As of Jan. 3, 4,106 of these COVID-19 patients were reportedly being cared for in Canadian hospitals — more than double the 1,919 patients reported just one week prior on Dec. 27.

According to Health Canada, 640 of these patients were in intensive care units as of Jan. 3, while 274 were mechanically ventilated.

New data also indicates that 46 per cent of people currently in Ontario hospitals with COVID-19 were admitted for other reasons, meaning their COVID infection isn’t what put them in the hospital — it was just discovered when they arrived.

“It’s pretty clear that as hospitalizations go up and up and up, there will come a point where the hospital system becomes overwhelmed,” Labos said.

“We have to be aware of the fact that unless we can bend the curve in a significant way, we’re going to start to have a major issue in the very next little while.”

It’s not just hospital admissions, either.
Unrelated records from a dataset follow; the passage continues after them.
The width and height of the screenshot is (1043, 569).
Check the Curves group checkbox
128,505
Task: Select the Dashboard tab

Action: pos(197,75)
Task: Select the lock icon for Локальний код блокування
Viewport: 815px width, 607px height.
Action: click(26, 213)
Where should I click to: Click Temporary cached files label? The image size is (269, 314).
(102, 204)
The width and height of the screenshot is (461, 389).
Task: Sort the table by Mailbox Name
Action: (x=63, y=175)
With the highly transmissible Omicron variant ripping through Canadian communities, health-care workers are getting sick, too.
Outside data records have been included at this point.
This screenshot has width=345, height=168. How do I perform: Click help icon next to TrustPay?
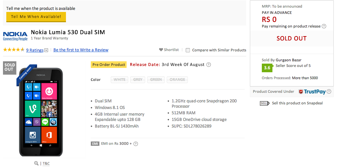329,92
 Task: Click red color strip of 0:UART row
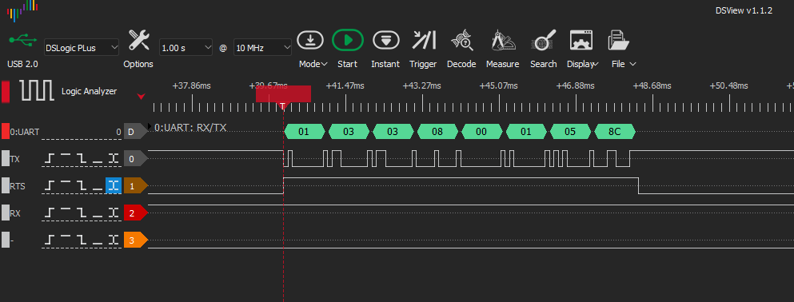click(6, 132)
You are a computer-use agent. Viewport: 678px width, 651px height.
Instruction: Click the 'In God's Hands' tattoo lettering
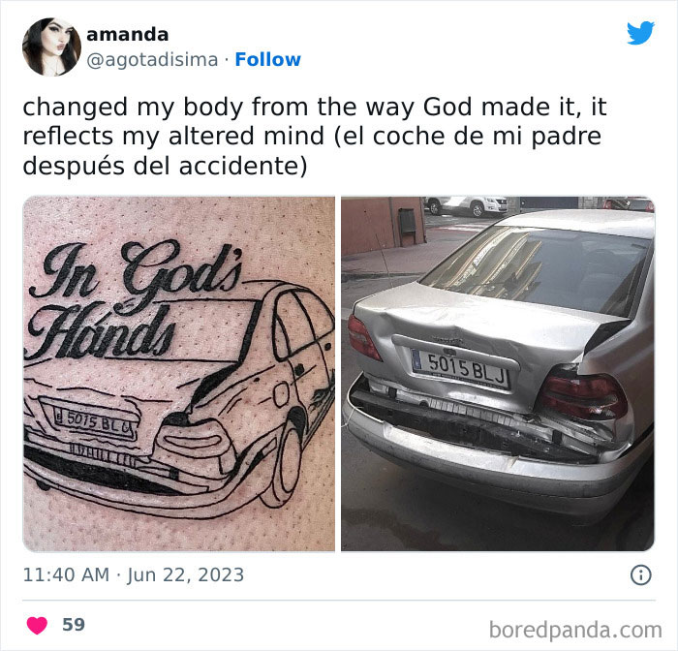coord(134,300)
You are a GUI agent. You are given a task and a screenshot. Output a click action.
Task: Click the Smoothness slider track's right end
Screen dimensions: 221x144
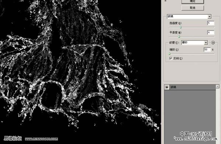[214, 37]
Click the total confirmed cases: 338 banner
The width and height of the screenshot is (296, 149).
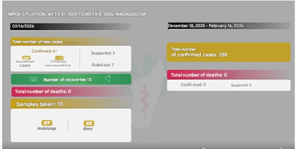coord(228,52)
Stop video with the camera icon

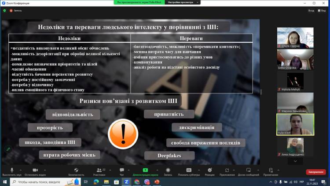[x=36, y=170]
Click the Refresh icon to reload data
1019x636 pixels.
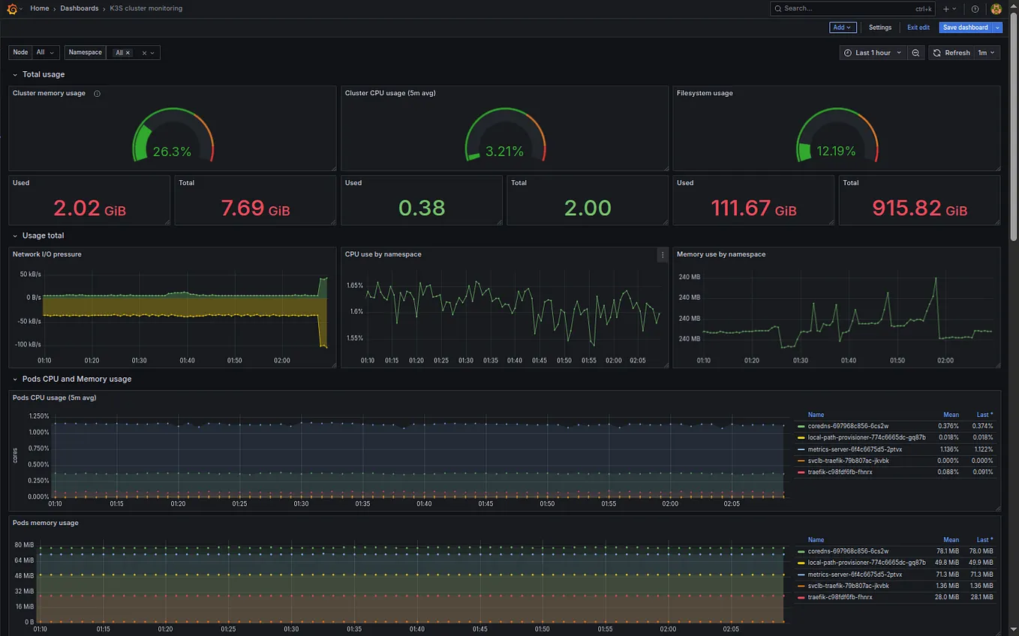coord(936,53)
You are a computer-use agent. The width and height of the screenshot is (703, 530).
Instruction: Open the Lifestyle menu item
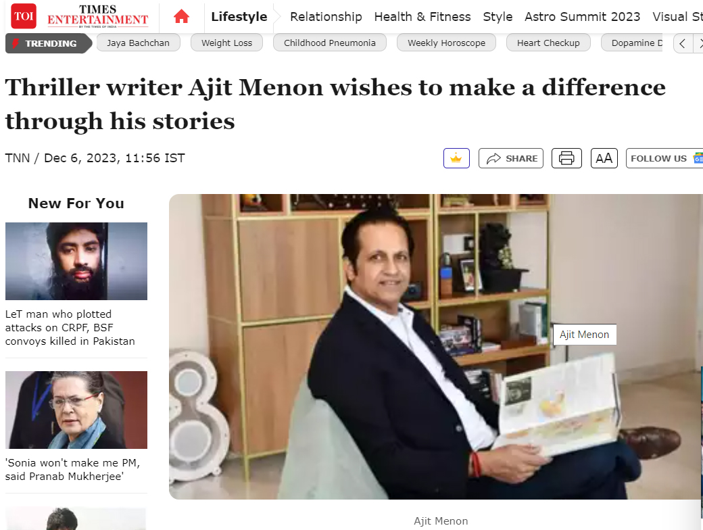tap(239, 16)
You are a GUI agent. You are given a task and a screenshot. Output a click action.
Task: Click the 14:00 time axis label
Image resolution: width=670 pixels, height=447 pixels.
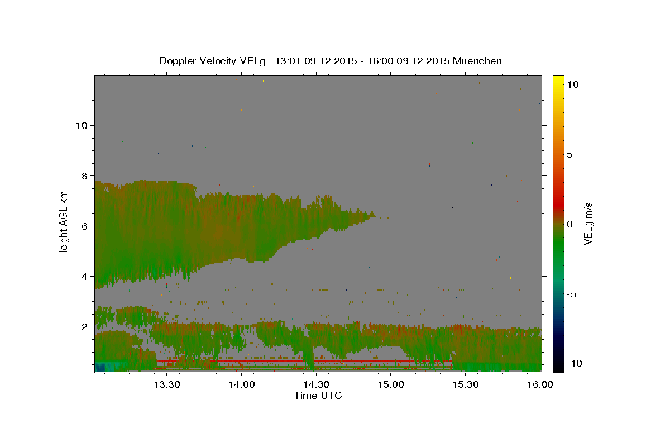[x=241, y=384]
“As health-care workers get sick and you have less personnel, sometimes you have to close beds simply because you don’t have the personnel to actually staff them,” Labos explained.

“So as more and more people are waiting for fewer and fewer beds that are available, that creates longer lines — and so you may end up waiting in the emergency room to get a bed for days, frankly.”
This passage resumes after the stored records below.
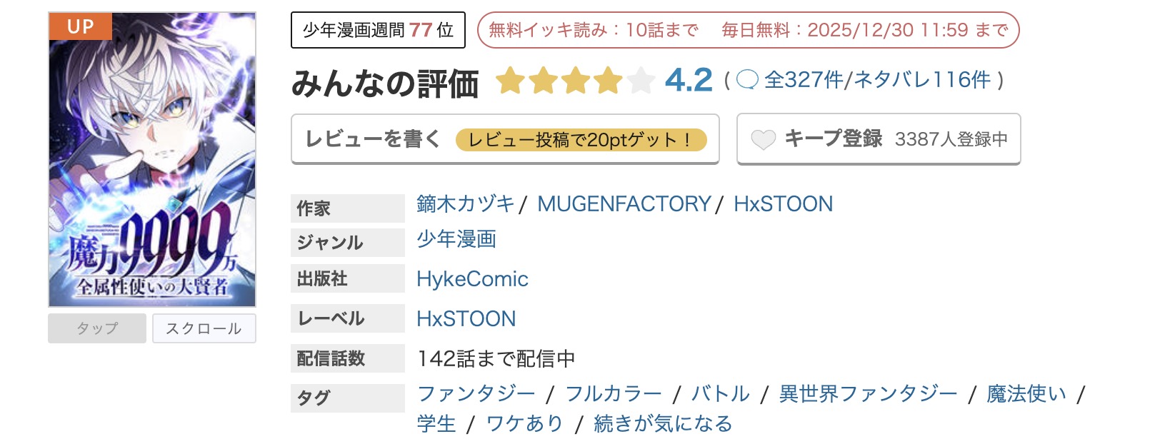
Task: Click the manga cover artwork thumbnail
Action: point(151,158)
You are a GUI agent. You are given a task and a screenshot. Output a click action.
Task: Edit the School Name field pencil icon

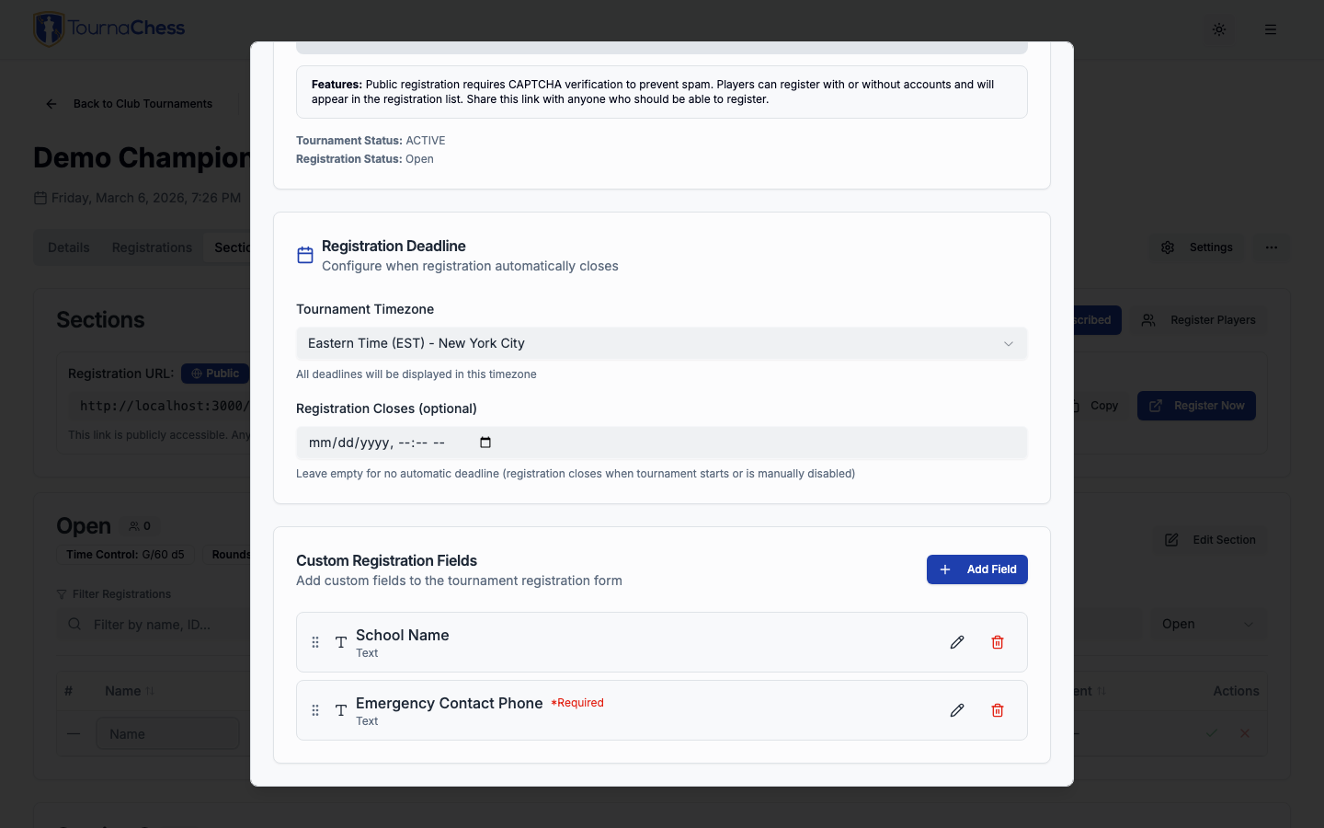click(x=957, y=642)
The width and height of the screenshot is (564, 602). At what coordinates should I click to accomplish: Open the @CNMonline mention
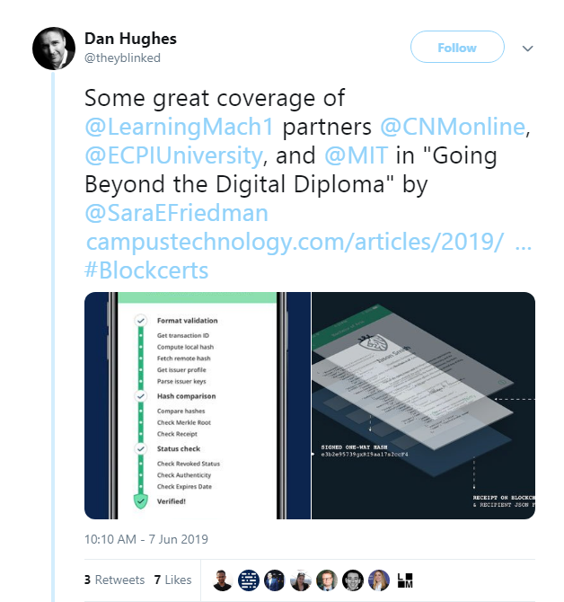pyautogui.click(x=453, y=127)
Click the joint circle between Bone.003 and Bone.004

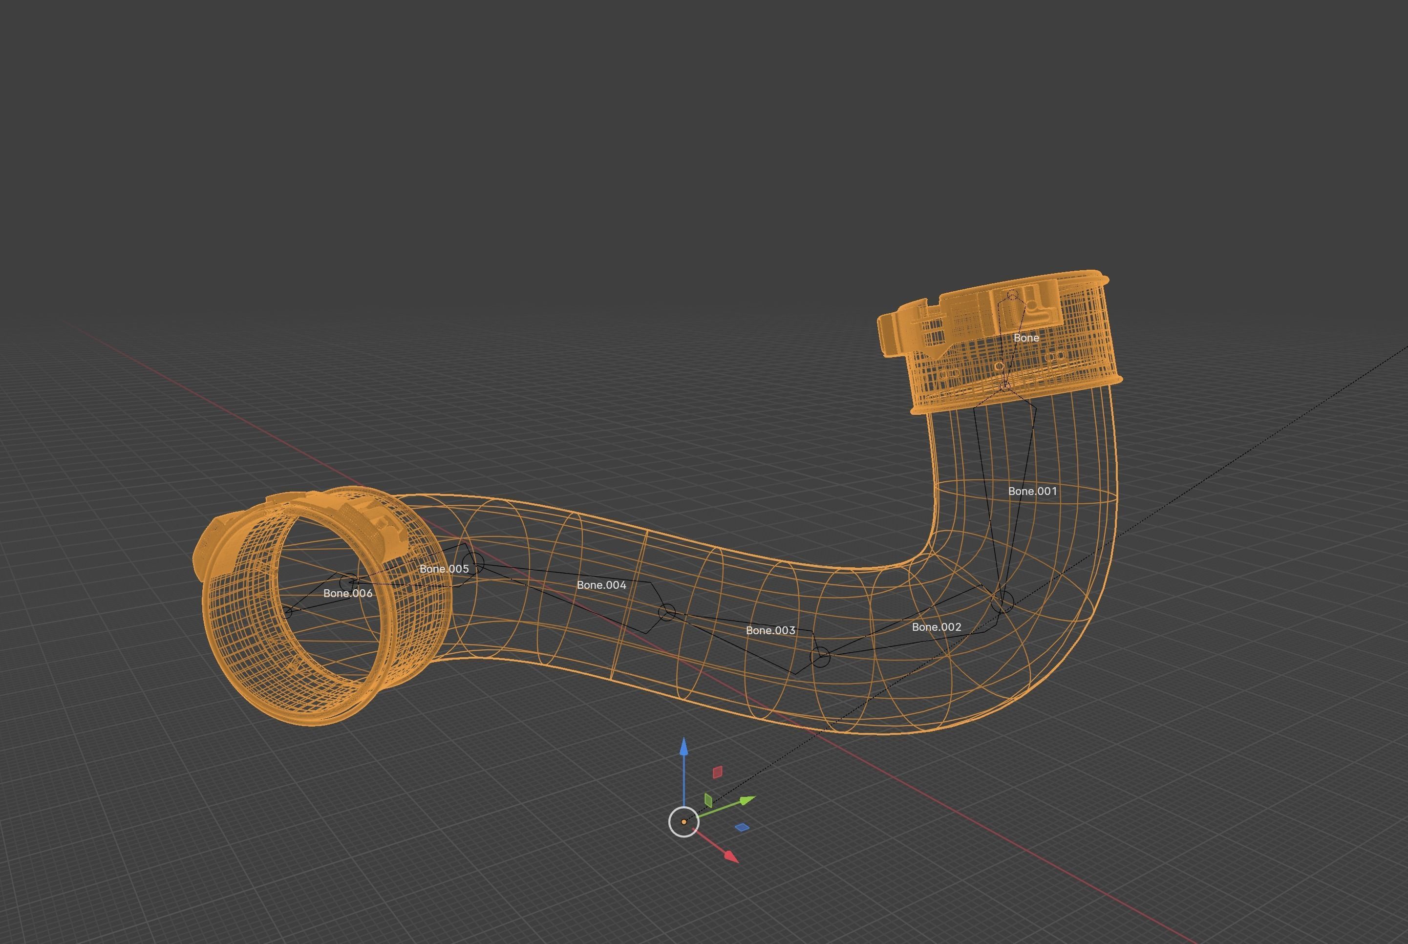[x=666, y=613]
The main thing Canadians can do to prevent COVID-19 from overwhelming hospitals right now is to follow public health advice: reduce their contacts and get vaccinated.

“If we can keep cases down, it means staffing levels can be maintained at hospitals. It means we will not be stressing out the hospitals as much with COVID admissions. That’s the big thing that we can do at the moment,” Evans said.

“Public health measures, getting third shots into people, are all important parts of it, as well as some of the measures that have been put into place to reduce social contact. And that’s working.”

Canadians can greatly reduce their risk of overwhelming the hospitals if they get their vaccines, according to government data. In its Tuesday epidemiological update, the government reported that compared to unvaccinated cases, fully vaccinated cases were “79 per cent less likely to be hospitalized” and “71 per cent less likely to die as a result of their illness.”

It’s something Dr. Michel Haddad, the chief of staff at Bluewater Health in Sarnia, has witnessed firsthand.

“About 60 per cent of our admitted hospitalized patients are unvaccinated, which is more than the provincial (rate) and 90 per cent of ICU are unvaccinated, which is also much more than the provincial (rate),” he said.

Heppner, who is still waiting for her son’s surgery, says Canadians “shouldn’t wait until COVID affects them directly” before they take steps to protect others, like getting vaccinated or following public health advice.

“I feel like it’s the bare minimum that we can do to possibly help others,” Heppner said.

“Not just my child, but other children.”